→ **Excerpt provided**:
_ _ _ _

# Planning a Move, Need a Destination



## JupiterSurf (Mar 23, 2011)

I am planning a move from Florida, USA to southern Europe this fall and I have not decided which city I want to move to. My situation is that I am currently an engineer in the US and have saved enough money to make the move. I would like to find some work while there so that I can support my living and not blow all of my savings. However I do not necessarily want full time work, so that I can still have travel freedom. I have friends who are teaching English in Spain and have been able to support themselves this way. I only speak English at the moment and although I plan to use Rosetta Stone once I decide where I am going, I do not plan to learn a lot prior to the move. The only other things that I am looking for in a city are: medium to large size, at least 500k preferably. I would also like a place with a good expat community. I am 25 years old and I plan on making the move alone and would like to be able to make English speaking friends. I have narrowed down the countries to Spain, Italy, France, and Switzerland and have been thinking about the following cities:

Barcelona
Madrid
Valencia
Seville

Rome
Milan
Naples
Florence

Zurich
Geneva
Lausanne

Paris
Marseille
Lyon

Of these cities, I have only been to Geneva and Lausanne. I am open to any suggestions and advice. Thank Youuuuu!


----------



## JoCatalunya (Mar 16, 2011)

JupiterSurf said:


> I am planning a move from Florida, USA to southern Europe this fall and I have not decided which city I want to move to. My situation is that I am currently an engineer in the US and have saved enough money to make the move. I would like to find some work while there so that I can support my living and not blow all of my savings. However I do not necessarily want full time work, so that I can still have travel freedom. I have friends who are teaching English in Spain and have been able to support themselves this way. I only speak English at the moment and although I plan to use Rosetta Stone once I decide where I am going, I do not plan to learn a lot prior to the move. The only other things that I am looking for in a city are: medium to large size, at least 500k preferably. I would also like a place with a good expat community. I am 25 years old and I plan on making the move alone and would like to be able to make English speaking friends. I have narrowed down the countries to Spain, Italy, France, and Switzerland and have been thinking about the following cities:
> 
> Barcelona
> Madrid
> ...


Whilst they do speak Spanish in Barcelona they actually speak Catalan more unfortunatelyu you won't find Catalan on any language course cd's. 
Good luck with your move.


----------



## Joppa (Sep 7, 2009)

_ _ _ _

→ **Information supplied**:
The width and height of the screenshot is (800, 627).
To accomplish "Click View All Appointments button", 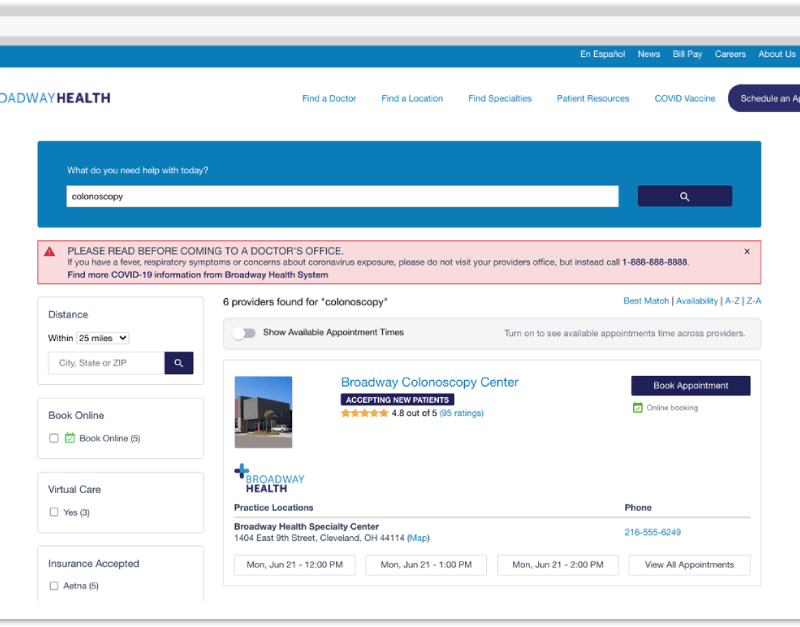I will 689,565.
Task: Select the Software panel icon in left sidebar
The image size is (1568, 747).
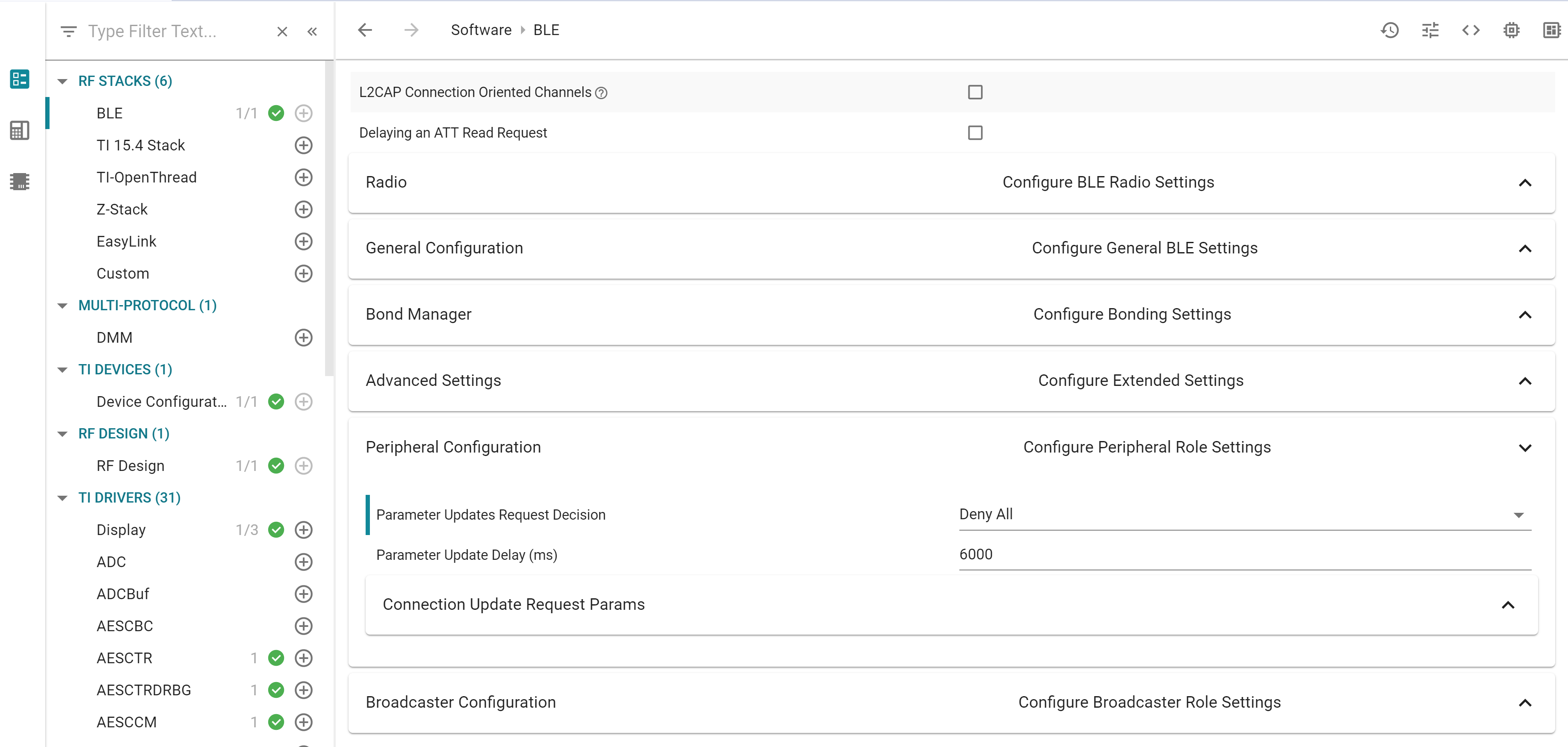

_ _ _ _

→ **Exercise brief**:
From the forum thread on planning a move abroad, reproduce the text between "Of these cities, I" and "(Mar 16, 2011)", inclusive.

→ **Response**:
Of these cities, I have only been to Geneva and Lausanne. I am open to any suggestions and advice. Thank Youuuuu!


----------



## JoCatalunya (Mar 16, 2011)